La reunión de la Unión Obrera Metalúrgica (UOM) y el Sindicato de Mecánicos y Afines del Transporte Automotor (Smata) bien puede ser considerada histórica y la participación conjunta en una masiva y bulliciosa movilización frente al Ministerio de la Producción fue un mensaje para el Gobierno nacional que habla del cambio de la estrategia sindical. Ante el ministro Dante Sica, los jefes gremiales, Antonio Caló y Ricardo Pignanelli, advirtieron a través de sendos documentos sobre “la gravísima situación de la industria metalmecánica” y, por ende, reclamaron la defensa concreta de la industria nacional y de los puestos de trabajo que genera. Según confiaron fuentes sindicales, el ministro Sica les aseguró que está trabajando en una pronta implementación de aranceles a determinados productos importados que hacen a la actividad industrial de estos gremios.

La tirria entre la UOM y el Smata es histórica e incluso anterior a las conducciones de los actuales secretarios generales. Sin embargo, la política económica implementada por Cambiemos y sus perjuicios para la actividad industrial los acercó y se expresó en la movilización de ayer. Pero además, la pronta respuesta ministerial al pedido de audiencia prueba la importancia de estos sindicatos. Antes de ingresar, Caló anticipó el motivo de la reunión: “La apertura nos afecta. En realidad todo el plan económico nos está complicando. No hay poder adquisitivo entre los trabajadores”, dijo.

Sica conoce desde hace años a Caló y también a Francisco “Barba” Gutiérrez y eso se notó porque a los metalúrgicos les dio un abrazo y a Pignanelli le estrechó la mano. Sin embargo, ese conocimiento previo no evitó que los dirigentes de la UOM le describieran el funesto panorama que vive la industria metalmecánica. Los dirigentes sindicales le recordaron que desde que Macri asumió el gobierno se han producido 30 mil despidos y 20 mil suspensiones como “consecuencia de las erróneas políticas económicas ejecutadas”. La sentencia no solo fue pronunciada sino que quedó estampada en el documento que la UOM le dejó a Sica. Algo similar sucedió cuando le reclamaron defender el mercado interno o cuando criticaron la suba de las tarifas de los servicios públicos que “destruye la estructura de costos de las empresas y el ingreso disponible de la población”. En esa línea le reclamaron la recomposición de las líneas de crédito para inversión productiva, la aplicación rápida de los programas de Recuperación Productiva que debe hacer el Ministerio de Trabajo, establecer cupos de importación para garantizar producción local y el empleo.

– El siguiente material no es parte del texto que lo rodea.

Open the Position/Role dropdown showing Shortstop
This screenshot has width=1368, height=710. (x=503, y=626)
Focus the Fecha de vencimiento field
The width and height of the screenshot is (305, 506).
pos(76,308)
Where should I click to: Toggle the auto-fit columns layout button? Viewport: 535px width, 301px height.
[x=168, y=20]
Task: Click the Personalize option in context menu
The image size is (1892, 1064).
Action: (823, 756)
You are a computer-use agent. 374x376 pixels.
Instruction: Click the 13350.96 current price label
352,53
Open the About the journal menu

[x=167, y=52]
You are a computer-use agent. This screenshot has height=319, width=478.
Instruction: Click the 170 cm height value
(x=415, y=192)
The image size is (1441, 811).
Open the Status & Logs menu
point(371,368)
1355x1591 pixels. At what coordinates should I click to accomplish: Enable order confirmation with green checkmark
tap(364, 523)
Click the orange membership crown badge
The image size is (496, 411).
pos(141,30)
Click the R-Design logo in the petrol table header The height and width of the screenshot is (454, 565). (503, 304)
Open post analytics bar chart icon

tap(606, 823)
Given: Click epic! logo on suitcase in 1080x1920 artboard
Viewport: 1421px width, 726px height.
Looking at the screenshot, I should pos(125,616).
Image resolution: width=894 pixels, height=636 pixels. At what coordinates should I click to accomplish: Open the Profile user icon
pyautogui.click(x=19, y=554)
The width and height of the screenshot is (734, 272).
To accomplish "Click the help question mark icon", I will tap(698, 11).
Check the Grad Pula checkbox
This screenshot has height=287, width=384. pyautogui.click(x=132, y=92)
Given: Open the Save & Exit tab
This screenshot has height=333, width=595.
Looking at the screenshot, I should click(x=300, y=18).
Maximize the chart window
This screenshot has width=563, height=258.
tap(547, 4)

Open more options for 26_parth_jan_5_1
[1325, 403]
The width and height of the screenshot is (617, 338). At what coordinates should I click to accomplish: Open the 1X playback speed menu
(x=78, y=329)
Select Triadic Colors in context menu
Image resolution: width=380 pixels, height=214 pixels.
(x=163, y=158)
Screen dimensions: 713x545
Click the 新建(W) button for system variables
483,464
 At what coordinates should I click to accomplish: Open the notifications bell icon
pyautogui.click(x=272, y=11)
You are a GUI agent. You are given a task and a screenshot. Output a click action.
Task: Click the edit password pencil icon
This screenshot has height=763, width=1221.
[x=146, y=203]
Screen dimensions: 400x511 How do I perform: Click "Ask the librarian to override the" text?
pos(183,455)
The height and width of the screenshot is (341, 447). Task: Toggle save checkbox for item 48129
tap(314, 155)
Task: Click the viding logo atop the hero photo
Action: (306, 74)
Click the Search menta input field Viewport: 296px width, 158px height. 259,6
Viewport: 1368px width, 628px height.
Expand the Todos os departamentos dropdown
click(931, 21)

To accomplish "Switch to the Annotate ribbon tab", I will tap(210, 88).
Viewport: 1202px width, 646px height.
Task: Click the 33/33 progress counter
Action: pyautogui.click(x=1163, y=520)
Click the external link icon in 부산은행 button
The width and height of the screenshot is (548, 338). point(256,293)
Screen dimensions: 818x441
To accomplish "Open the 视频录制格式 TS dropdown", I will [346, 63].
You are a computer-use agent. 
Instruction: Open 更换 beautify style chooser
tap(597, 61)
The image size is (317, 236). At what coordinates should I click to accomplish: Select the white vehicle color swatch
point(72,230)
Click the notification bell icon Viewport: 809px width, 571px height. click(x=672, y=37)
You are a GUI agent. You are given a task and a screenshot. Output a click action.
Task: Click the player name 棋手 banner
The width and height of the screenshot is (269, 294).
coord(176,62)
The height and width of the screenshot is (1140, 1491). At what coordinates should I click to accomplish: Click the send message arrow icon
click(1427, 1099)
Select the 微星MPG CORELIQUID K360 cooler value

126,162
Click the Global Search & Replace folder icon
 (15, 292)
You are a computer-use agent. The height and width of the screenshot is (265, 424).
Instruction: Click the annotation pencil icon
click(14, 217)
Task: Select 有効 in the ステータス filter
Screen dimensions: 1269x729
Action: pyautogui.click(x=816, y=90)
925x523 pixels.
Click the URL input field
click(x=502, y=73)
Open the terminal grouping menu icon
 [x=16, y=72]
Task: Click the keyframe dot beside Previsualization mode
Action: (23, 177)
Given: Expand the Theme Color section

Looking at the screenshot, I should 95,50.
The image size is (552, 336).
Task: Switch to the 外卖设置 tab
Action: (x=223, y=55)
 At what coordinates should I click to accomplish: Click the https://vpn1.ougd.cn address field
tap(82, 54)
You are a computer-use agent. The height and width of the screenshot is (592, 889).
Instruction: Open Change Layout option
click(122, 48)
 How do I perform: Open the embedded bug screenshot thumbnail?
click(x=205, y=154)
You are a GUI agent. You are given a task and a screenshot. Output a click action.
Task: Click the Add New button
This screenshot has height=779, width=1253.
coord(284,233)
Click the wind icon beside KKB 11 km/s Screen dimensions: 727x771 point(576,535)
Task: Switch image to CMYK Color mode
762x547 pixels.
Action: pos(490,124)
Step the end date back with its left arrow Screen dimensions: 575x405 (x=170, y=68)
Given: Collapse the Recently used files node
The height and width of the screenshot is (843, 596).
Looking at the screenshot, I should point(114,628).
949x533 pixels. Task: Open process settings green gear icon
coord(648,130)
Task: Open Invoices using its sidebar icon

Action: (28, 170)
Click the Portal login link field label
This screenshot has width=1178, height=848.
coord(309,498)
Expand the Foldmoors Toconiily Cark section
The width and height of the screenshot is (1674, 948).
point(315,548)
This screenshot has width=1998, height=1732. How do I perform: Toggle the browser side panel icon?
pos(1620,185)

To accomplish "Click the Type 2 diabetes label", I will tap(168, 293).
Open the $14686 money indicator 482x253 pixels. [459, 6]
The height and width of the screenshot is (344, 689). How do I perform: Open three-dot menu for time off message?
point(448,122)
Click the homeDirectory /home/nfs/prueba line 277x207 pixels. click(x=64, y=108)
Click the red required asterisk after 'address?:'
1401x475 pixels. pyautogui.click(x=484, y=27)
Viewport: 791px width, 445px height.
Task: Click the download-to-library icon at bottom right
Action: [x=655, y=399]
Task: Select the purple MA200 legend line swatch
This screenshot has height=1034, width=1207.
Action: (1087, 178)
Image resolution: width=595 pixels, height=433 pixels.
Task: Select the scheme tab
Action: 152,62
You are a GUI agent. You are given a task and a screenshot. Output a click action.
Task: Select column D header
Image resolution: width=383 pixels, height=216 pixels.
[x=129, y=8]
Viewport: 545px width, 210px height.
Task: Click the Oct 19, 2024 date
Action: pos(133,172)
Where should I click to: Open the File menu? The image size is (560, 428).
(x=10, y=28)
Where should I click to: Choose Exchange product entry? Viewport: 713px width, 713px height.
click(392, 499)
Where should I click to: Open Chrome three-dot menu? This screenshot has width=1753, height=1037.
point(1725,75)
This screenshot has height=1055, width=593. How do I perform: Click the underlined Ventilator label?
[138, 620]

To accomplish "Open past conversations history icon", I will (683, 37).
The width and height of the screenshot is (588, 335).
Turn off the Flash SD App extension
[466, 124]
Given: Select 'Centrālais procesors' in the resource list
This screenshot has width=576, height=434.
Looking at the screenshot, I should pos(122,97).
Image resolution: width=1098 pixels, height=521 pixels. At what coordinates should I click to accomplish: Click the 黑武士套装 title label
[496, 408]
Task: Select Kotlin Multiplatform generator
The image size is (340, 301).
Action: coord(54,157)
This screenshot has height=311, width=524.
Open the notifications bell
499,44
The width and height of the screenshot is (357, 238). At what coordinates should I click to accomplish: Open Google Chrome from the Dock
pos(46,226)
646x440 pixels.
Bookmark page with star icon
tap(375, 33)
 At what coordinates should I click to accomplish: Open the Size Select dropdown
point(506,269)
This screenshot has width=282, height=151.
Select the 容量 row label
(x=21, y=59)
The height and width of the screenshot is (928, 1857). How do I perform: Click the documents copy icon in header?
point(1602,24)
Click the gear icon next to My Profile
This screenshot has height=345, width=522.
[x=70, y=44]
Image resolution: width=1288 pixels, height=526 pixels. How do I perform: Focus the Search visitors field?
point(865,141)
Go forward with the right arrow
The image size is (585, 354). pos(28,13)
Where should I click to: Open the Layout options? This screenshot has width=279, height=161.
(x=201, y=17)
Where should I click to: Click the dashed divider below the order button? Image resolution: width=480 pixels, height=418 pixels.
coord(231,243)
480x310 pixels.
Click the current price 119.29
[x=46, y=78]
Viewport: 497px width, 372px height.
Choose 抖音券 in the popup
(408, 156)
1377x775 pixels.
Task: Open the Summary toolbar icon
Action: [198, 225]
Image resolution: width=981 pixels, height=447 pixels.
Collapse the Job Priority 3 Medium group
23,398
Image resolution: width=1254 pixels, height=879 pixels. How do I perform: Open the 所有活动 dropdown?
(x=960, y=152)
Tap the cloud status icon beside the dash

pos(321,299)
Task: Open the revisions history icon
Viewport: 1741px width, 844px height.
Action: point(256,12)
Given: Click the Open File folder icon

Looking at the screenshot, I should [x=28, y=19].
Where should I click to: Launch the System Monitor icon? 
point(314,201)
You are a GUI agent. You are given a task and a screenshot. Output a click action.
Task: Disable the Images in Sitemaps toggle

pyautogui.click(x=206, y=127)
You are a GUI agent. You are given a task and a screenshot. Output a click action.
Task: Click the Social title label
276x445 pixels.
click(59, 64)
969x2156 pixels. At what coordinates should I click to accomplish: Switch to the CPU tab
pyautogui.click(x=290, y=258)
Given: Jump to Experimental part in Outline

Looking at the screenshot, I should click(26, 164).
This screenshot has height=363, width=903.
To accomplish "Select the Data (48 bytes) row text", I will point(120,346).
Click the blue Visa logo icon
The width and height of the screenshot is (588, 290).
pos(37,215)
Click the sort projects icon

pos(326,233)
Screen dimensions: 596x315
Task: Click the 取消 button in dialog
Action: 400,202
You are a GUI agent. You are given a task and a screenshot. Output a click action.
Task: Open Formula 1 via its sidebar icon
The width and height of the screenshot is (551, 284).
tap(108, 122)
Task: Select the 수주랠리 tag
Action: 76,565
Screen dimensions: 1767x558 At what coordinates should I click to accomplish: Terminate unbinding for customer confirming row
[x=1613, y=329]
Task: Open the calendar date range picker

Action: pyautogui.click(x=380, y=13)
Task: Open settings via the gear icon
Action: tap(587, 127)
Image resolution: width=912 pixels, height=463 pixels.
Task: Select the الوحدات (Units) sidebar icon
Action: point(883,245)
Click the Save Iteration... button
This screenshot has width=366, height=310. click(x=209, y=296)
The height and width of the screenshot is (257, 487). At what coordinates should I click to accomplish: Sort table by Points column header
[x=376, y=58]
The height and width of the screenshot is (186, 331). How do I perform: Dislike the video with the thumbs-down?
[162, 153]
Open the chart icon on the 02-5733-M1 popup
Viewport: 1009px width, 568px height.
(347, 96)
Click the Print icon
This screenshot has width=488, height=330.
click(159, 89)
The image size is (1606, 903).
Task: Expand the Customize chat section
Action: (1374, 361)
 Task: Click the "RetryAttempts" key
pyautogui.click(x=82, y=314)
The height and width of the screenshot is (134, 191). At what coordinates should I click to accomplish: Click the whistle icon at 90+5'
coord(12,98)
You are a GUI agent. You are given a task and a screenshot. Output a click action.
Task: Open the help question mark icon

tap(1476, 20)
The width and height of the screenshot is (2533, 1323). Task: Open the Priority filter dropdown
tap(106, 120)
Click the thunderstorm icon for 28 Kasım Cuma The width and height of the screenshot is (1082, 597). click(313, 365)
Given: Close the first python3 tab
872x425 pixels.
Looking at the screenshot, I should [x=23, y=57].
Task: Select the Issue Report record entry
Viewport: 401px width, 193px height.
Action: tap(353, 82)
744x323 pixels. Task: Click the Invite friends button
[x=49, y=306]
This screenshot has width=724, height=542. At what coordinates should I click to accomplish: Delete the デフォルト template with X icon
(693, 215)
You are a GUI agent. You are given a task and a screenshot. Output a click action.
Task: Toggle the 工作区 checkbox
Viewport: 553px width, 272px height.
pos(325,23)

Por su lado, Pignanelli –que estuvo acompañado de su secretario Adjunto, Mario Manrique– llevó un pedido que lo comparte con la UOM sobre la defensa de “la fabricación nacional de carrocerías y motos”. Sobre este punto, el líder de los mecánicos se quejó de la falta de cumplimiento del Gobierno sobre la prohibición de “la importación de colectivos para todo 2018”. Los sindicalistas le recordaron que la administración macrista se había comprometido a ello en octubre del 2017. El tema de la industria carrocera desvela a Pignanelli, que en el documento que entregó, le recordó a Sica que existía el compromiso oficial de mantener la plena ocupación de la capacidad productiva del sector. Sin embargo, el gobierno “tomó como primera medida la importación de colectivos para todo 2018 y establecer una línea de créditos blandos para el recambio de unidades, como así también exigirles a los carroceros costos más competitivos para atender las necesidades del mercado”. Es más, los mecánicos señalaron que una vez que se abrió la importación de colectivos desde Brasil el gobierno bajó la velocidad de la toma de decisiones. “Nos sentimos como trabajadores estafados en nuestra buena fe”, reza el escrito que el Smata le dejó a Sica. Según relataron fuentes sindicales, el ministro se comprometió, como todo funcionario que se precie de tal, a estudiar el listado de pedidos y anunció que en pocos días más comenzará a funcionar una especie de grupo de reacción rápida que tendrá que atender las necesidades de estos gremios.

Por otra parte y siempre según confiaron dirigentes sindicales, Sica les anunció que está dispuesto a implementar aranceles a las importaciones de determinados sectores. En principio estarían destinadas a la línea blanca y luego a la electrónica y autopartes. Eso disparó una media sonrisa entre los sindicalistas porque antes quieren verla concretada antes de festejar una medida que a los ojos de Cambiemos es de corte populista.